4. Constructive Neural Frameworks

Likelihood-preserving embeddings can be constructed via neural approximate sufficiency:

• Encoder: $T_\phi: X \to \mathbb{R}^m$
• Summary: $S_\phi = n^{-1}\sum_i T_\phi(X_i)$
• Decoder: $h_\psi: \Theta \times \mathbb{R}^m \to \mathbb{R}$

Training minimizes $$\mathcal{L}_\text{point}(\phi,\psi) = \mathbb{E}_{\theta \sim \Pi}\mathbb{E}_{X_{1:n} \sim P_\theta}\left[ n^{-1}L_n(\theta) - h_\psi(\theta, S_\phi(X_{1:n})) \right]^2$$. By Jensen's inequality, $$\mathbb{E}[\Delta_n] \leq 2n \sqrt{\mathcal{L}_\text{point}}$$.

For a parameter grid of size $G$ with $L$-Lipschitz log-likelihood, $\Delta_n$ admits the bound: $$\Delta_n \leq \sqrt{\epsilon}G + 2nL \operatorname{diam}(\Theta) / G$$, with optimal scaling $G \approx \sqrt{n}$ yielding $$\Delta_n=O(n^{1/2}\epsilon^{1/2} + n^{1/2}L\,\operatorname{diam}(\Theta))$$. Sample complexity results show that $N = \tilde{O}((d_T+d_H)/\alpha^2 \log(1/\delta))$ synthetic datasets suffice for generalization within tolerance $\alpha$ with high probability (Akdemir, 27 Dec 2025).

### Entries supplied
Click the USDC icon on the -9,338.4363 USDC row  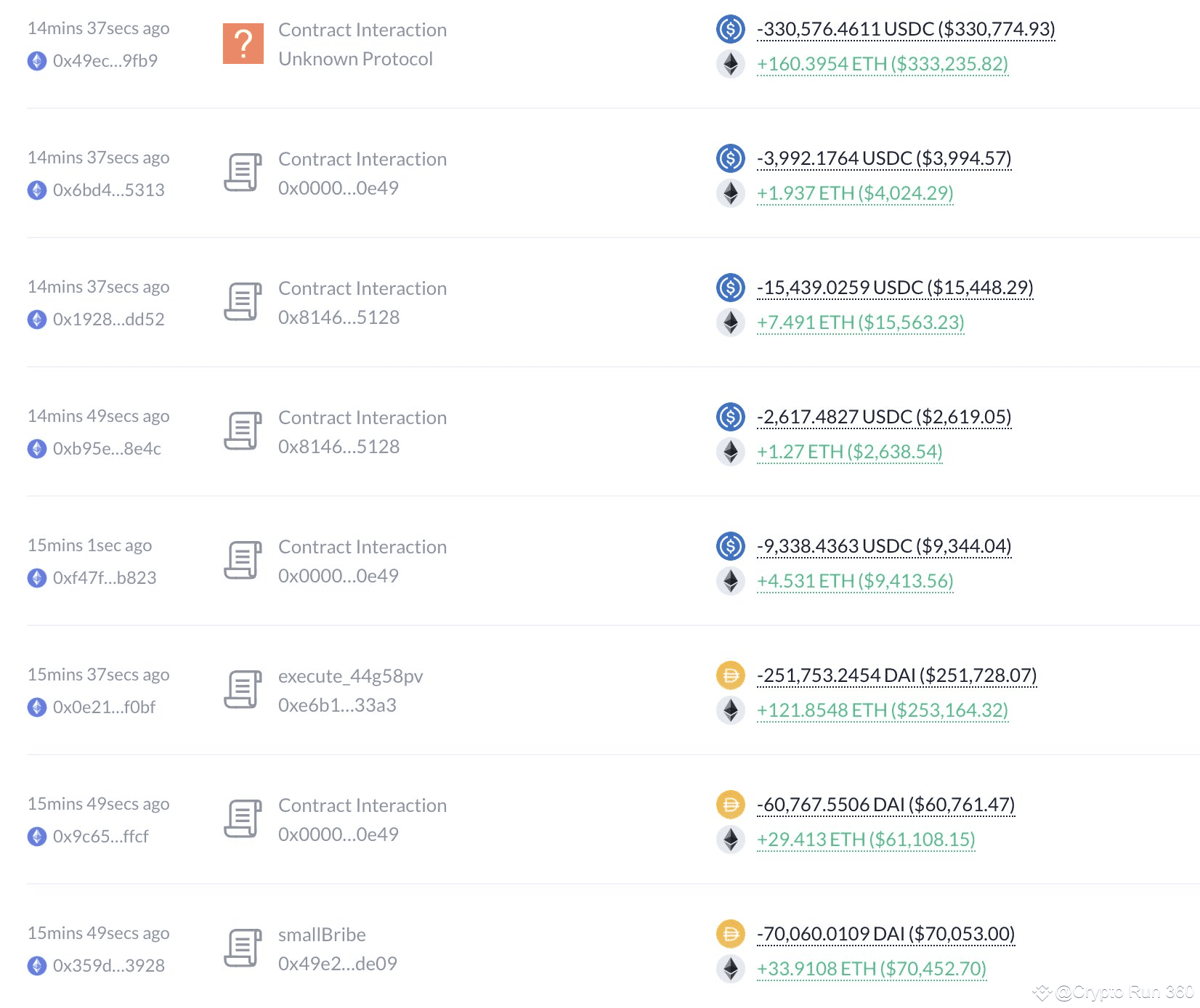pyautogui.click(x=729, y=546)
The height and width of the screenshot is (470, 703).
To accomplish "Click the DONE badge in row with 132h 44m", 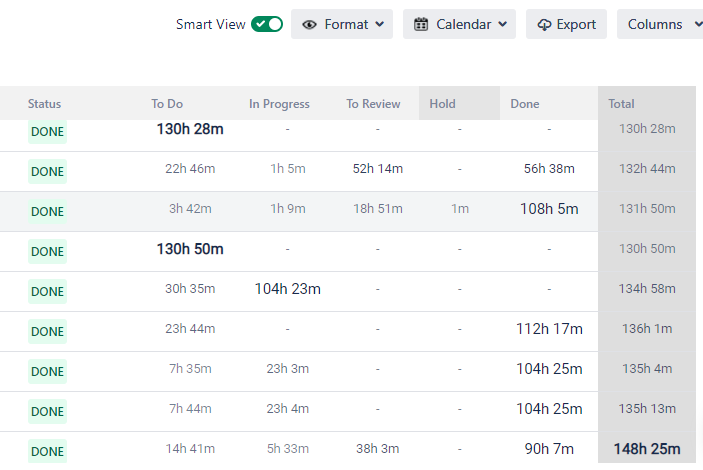I will 48,171.
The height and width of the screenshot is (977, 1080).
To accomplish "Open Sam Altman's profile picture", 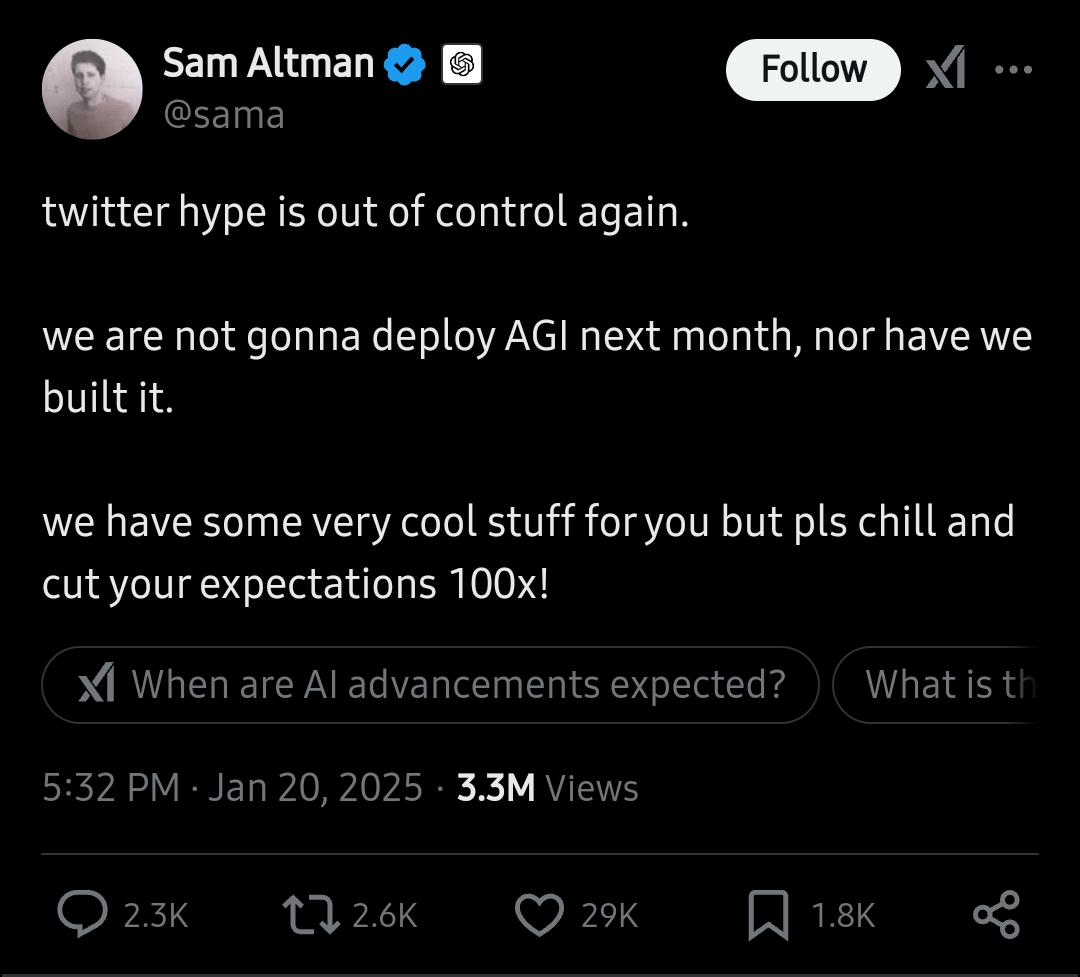I will pos(92,89).
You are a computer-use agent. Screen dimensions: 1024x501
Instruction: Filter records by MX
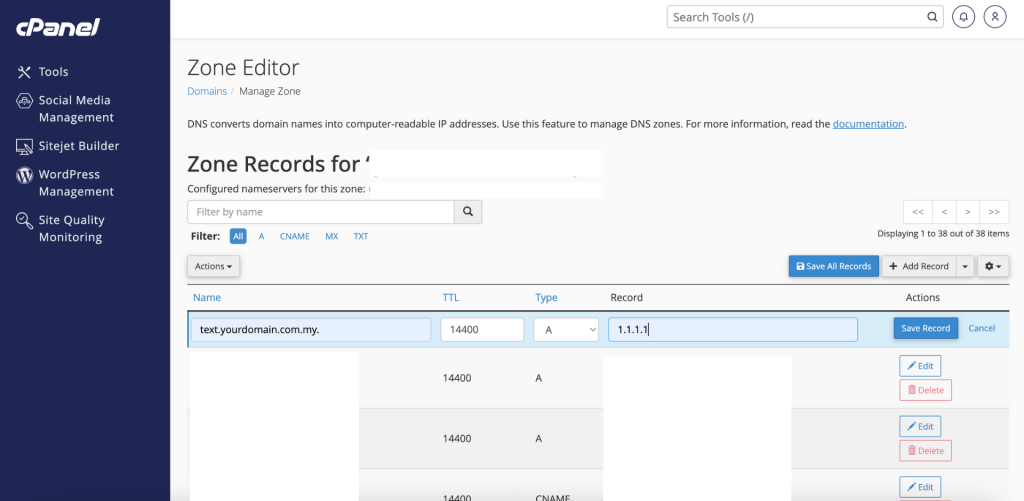pos(332,236)
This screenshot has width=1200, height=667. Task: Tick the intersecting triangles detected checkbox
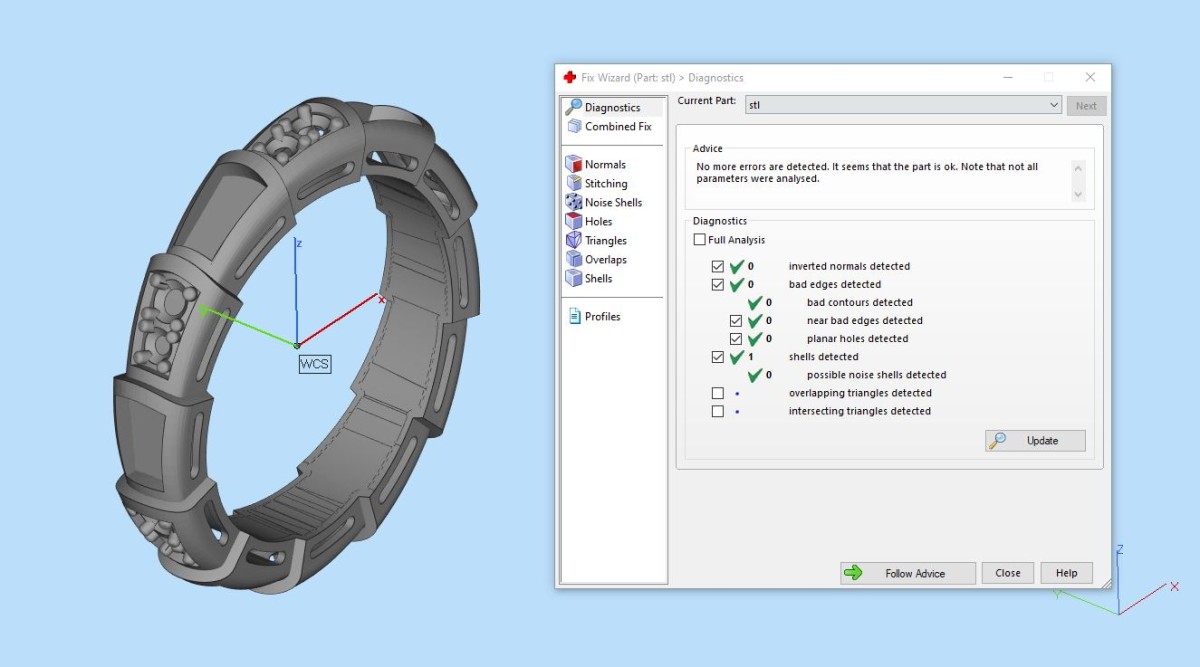point(717,411)
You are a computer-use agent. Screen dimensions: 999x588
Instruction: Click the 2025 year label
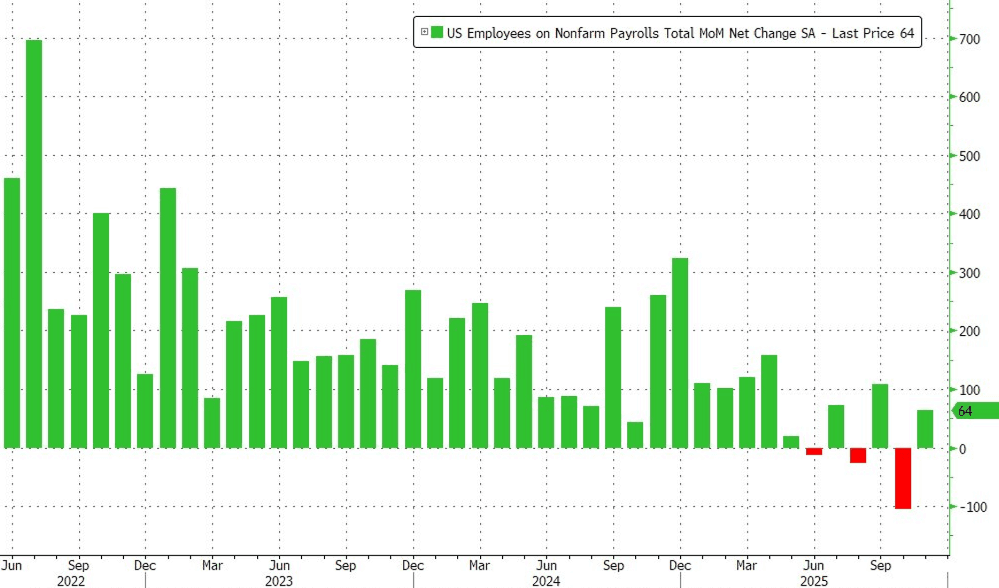click(x=814, y=579)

### Prompt 1
Rewrite the paragraph beginning "For a parameter grid of size" from the excerpt on constructive neural frameworks as a short bulleted list, keeping its main facts.
### Prompt 2
Print the part of the excerpt on constructive neural frameworks between "For a parameter" and "27 Dec 2025).", inclusive.

### Task result 1
- Setting: a parameter grid of size $G$ and an $L$-Lipschitz log-likelihood.
- Bound: $\Delta_n \leq \sqrt{\epsilon}G + 2nL \operatorname{diam}(\Theta) / G$.
- Optimal scaling: $G \approx \sqrt{n}$, which gives $\Delta_n=O(n^{1/2}\epsilon^{1/2} + n^{1/2}L\,\operatorname{diam}(\Theta))$.
- Sample complexity: $N = \tilde{O}((d_T+d_H)/\alpha^2 \log(1/\delta))$ synthetic datasets suffice for generalization within tolerance $\alpha$ with high probability (Akdemir, 27 Dec 2025).

### Task result 2
For a parameter grid of size $G$ with $L$-Lipschitz log-likelihood, $\Delta_n$ admits the bound: $$\Delta_n \leq \sqrt{\epsilon}G + 2nL \operatorname{diam}(\Theta) / G$$, with optimal scaling $G \approx \sqrt{n}$ yielding $$\Delta_n=O(n^{1/2}\epsilon^{1/2} + n^{1/2}L\,\operatorname{diam}(\Theta))$$. Sample complexity results show that $N = \tilde{O}((d_T+d_H)/\alpha^2 \log(1/\delta))$ synthetic datasets suffice for generalization within tolerance $\alpha$ with high probability (Akdemir, 27 Dec 2025).